Quoting Daniel P. Berrange (berrange(a)redhat.com):
On Thu, Sep 29, 2011 at 10:12:17PM -0500, Serge E. Hallyn wrote:
> Quoting Daniel P. Berrange (berrange(a)redhat.com):
> > On Wed, Sep 28, 2011 at 02:14:52PM -0500, Serge E. Hallyn wrote:
> > > Nova (openstack) calls libvirt to create a container, then
> > > periodically checks using GetInfo to see whether the container
> > > is up. If it does this too quickly, then libvirt returns an
> > > error, which in libvirt.py causes an exception to be raised,
> > > the same type as if the container was bad.
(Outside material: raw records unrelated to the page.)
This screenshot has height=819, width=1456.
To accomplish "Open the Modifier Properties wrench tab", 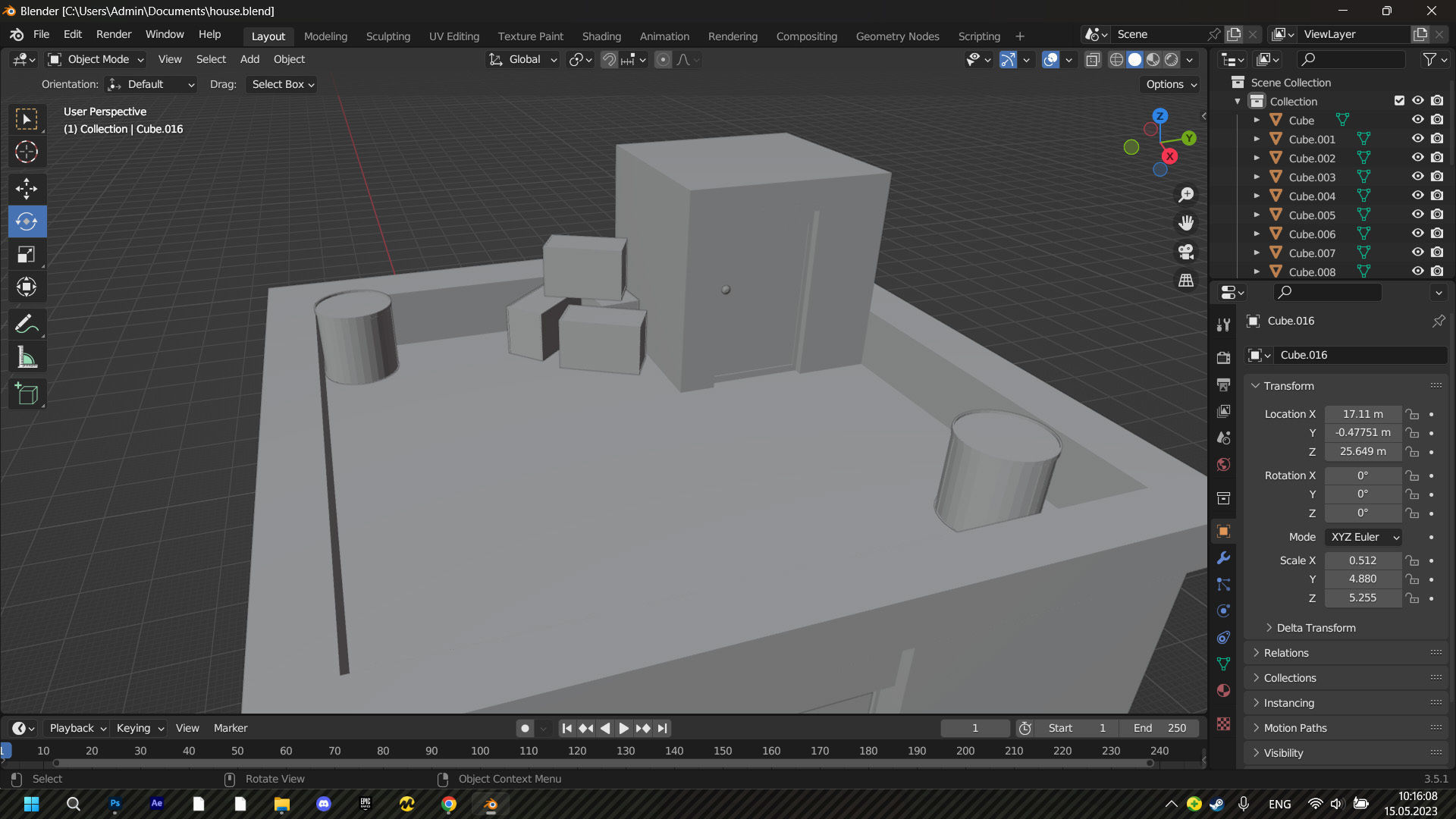I will [x=1223, y=558].
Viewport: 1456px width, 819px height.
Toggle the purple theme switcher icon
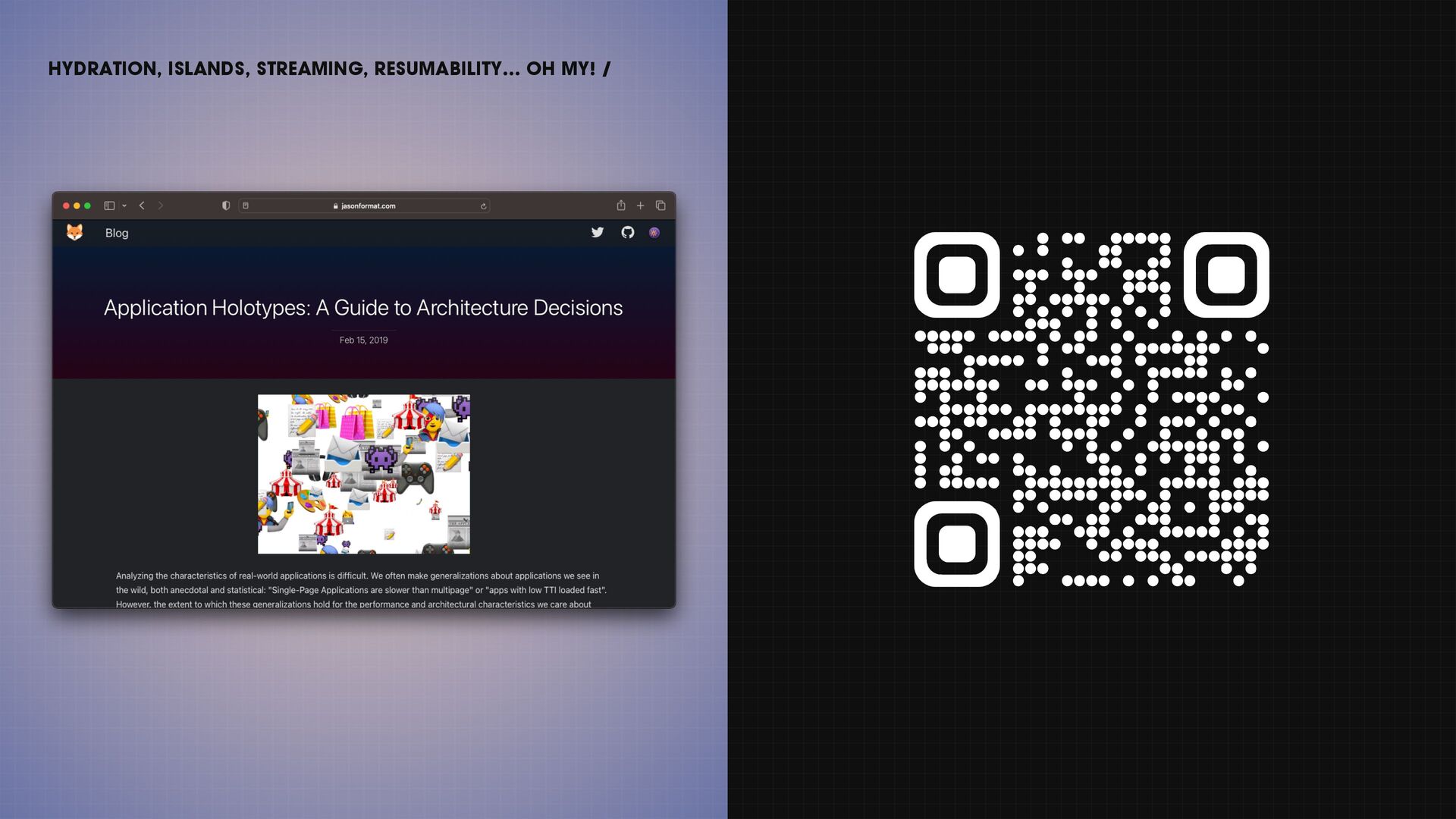pyautogui.click(x=654, y=232)
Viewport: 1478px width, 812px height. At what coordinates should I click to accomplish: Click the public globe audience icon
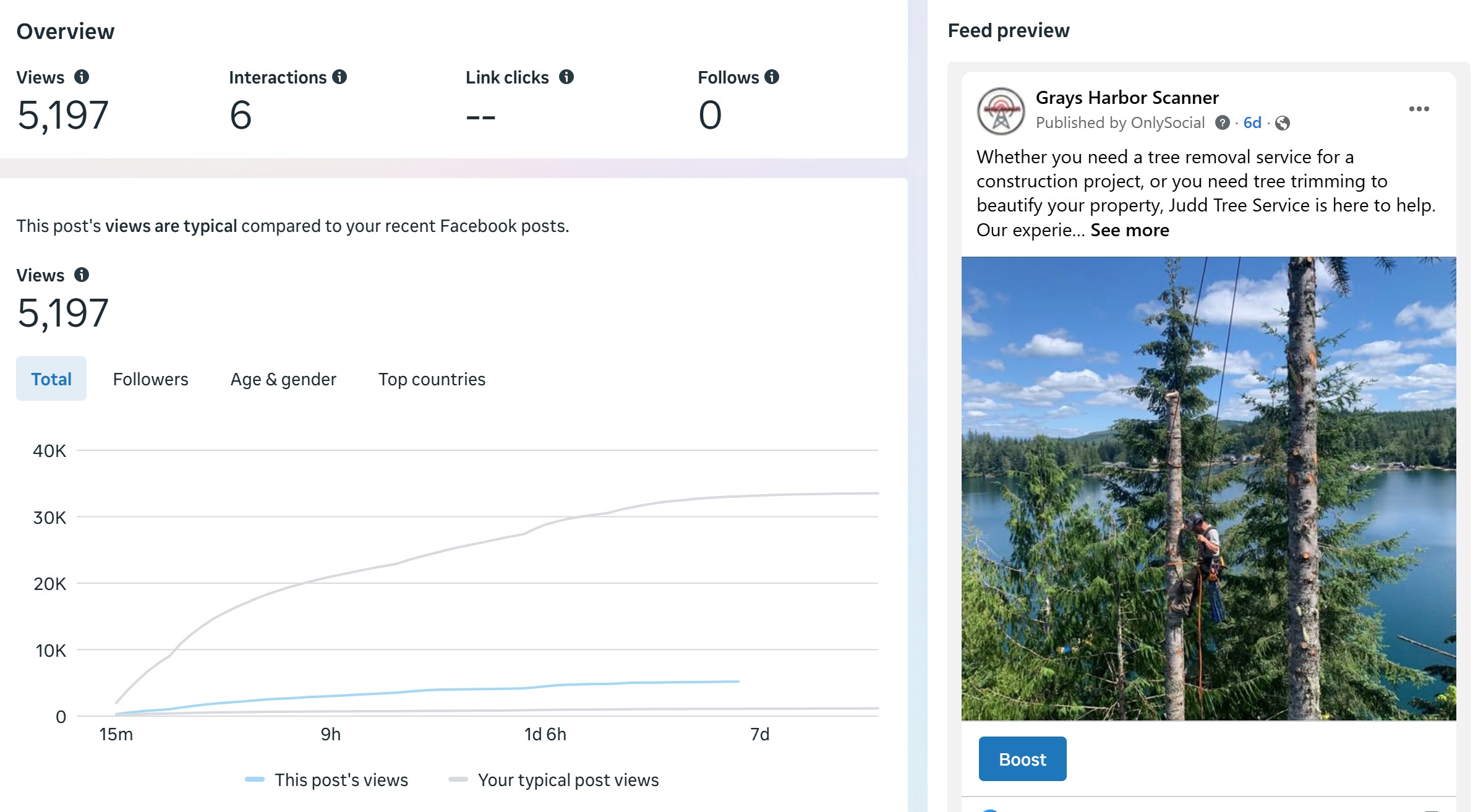tap(1283, 123)
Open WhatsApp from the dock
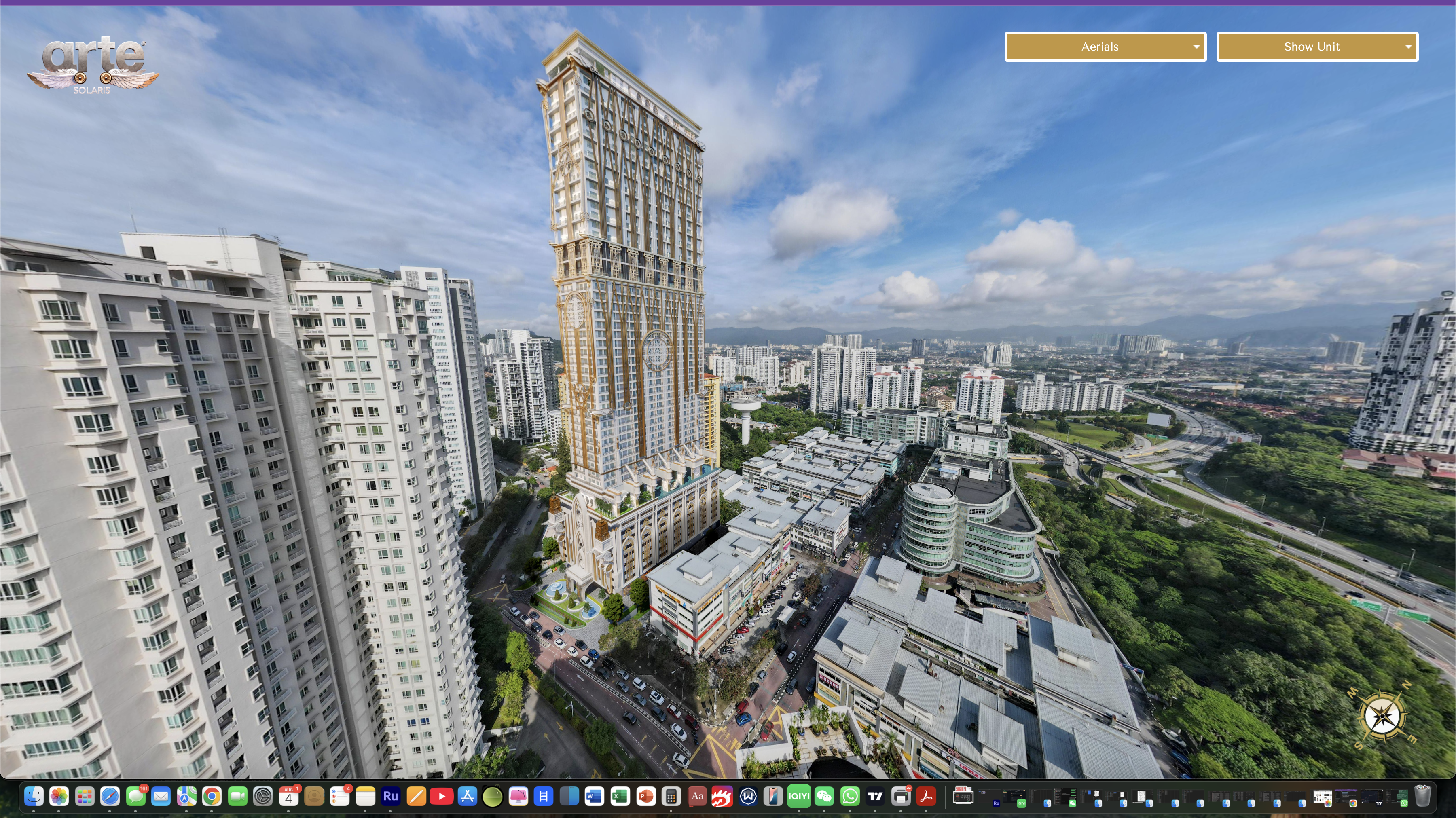1456x818 pixels. click(850, 797)
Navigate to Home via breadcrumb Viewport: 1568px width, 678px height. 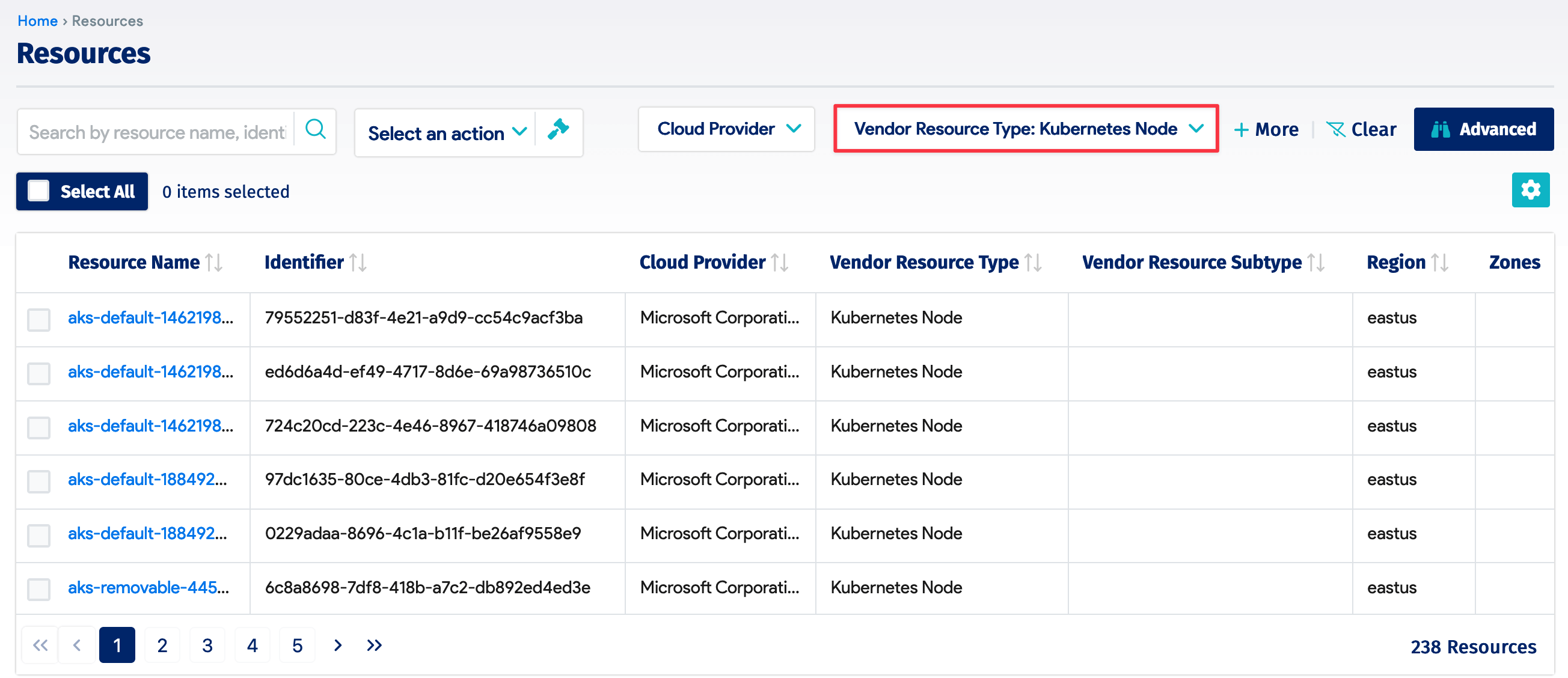point(37,20)
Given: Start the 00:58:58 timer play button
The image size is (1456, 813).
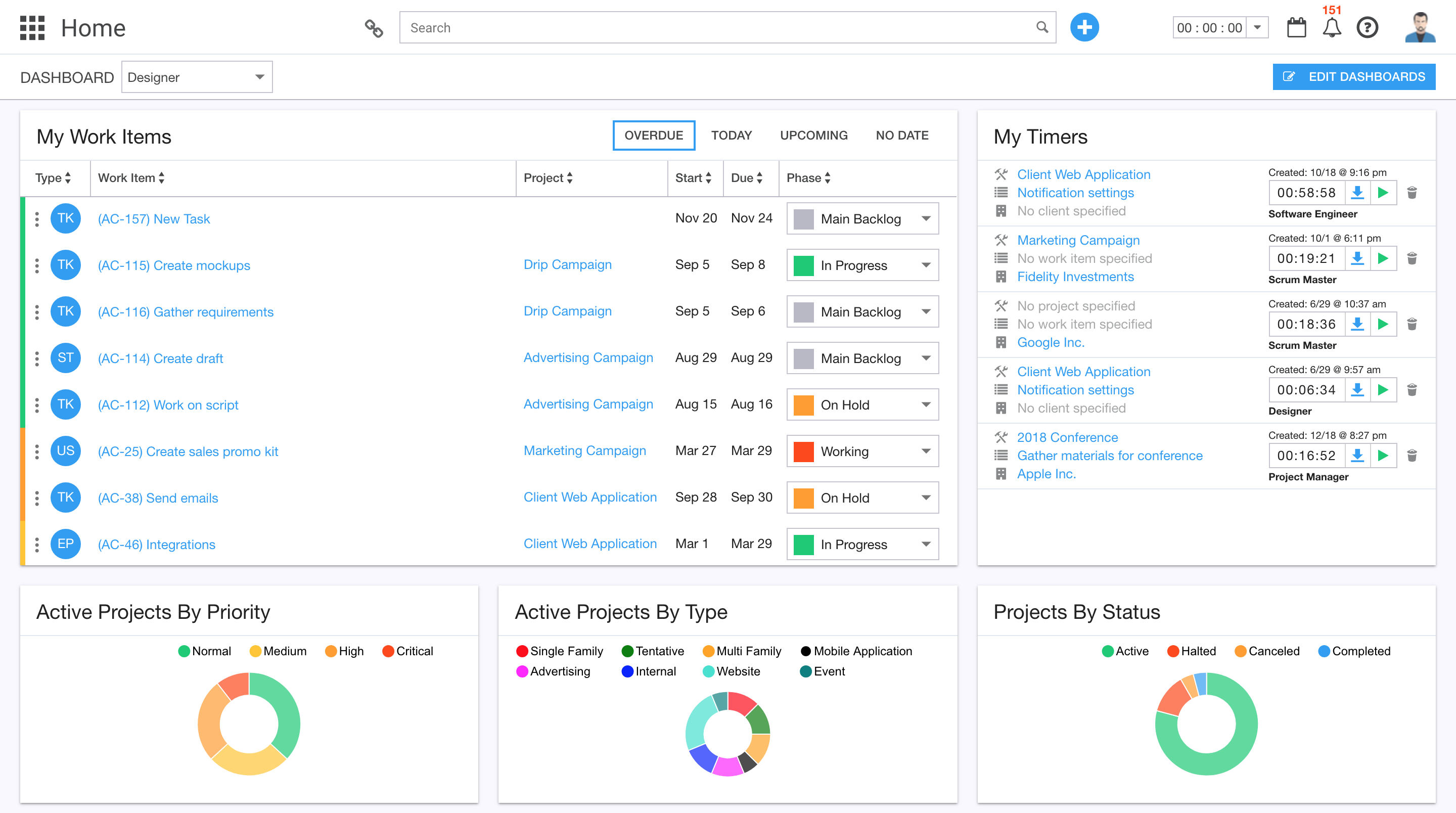Looking at the screenshot, I should [x=1383, y=193].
> > lxcDomainGetInfo(), holds a mutex on 'dom' for the duration of
> > its execution. It checks for virDomainObjIsActive() before
> > trying to use the cgroups.
>
> Yes, it does, but
>
> > lxcDomainStart(), holds the mutex on 'dom' for the duration of
> > its execution, and does not return until the container is running
> > and cgroups are present.
>
> No. It calls the lxc_controller with --background. The controller
> main task in turn exits before the cgroups have been set up. There
> is the race.
The lxcDomainStart() method isn't actually waiting on the child
pid directly, so the --background flag ought not to matter. We
have a pipe that we pass into the controller, which we wait on
for a notification after running the process. The controller
does not notify the 'handshake' FD until after cgroups have
been setup, unless I'm mis-interpreting our code
That's the call to lxcContainerWaitForContinue(), right? If so, that's
done by lxcContainerChild(), which is called by the lxc_controller.
AFAICS there is nothing in the lxc_driver which will wait on that
before dropping the driver->lock mutex.
-serge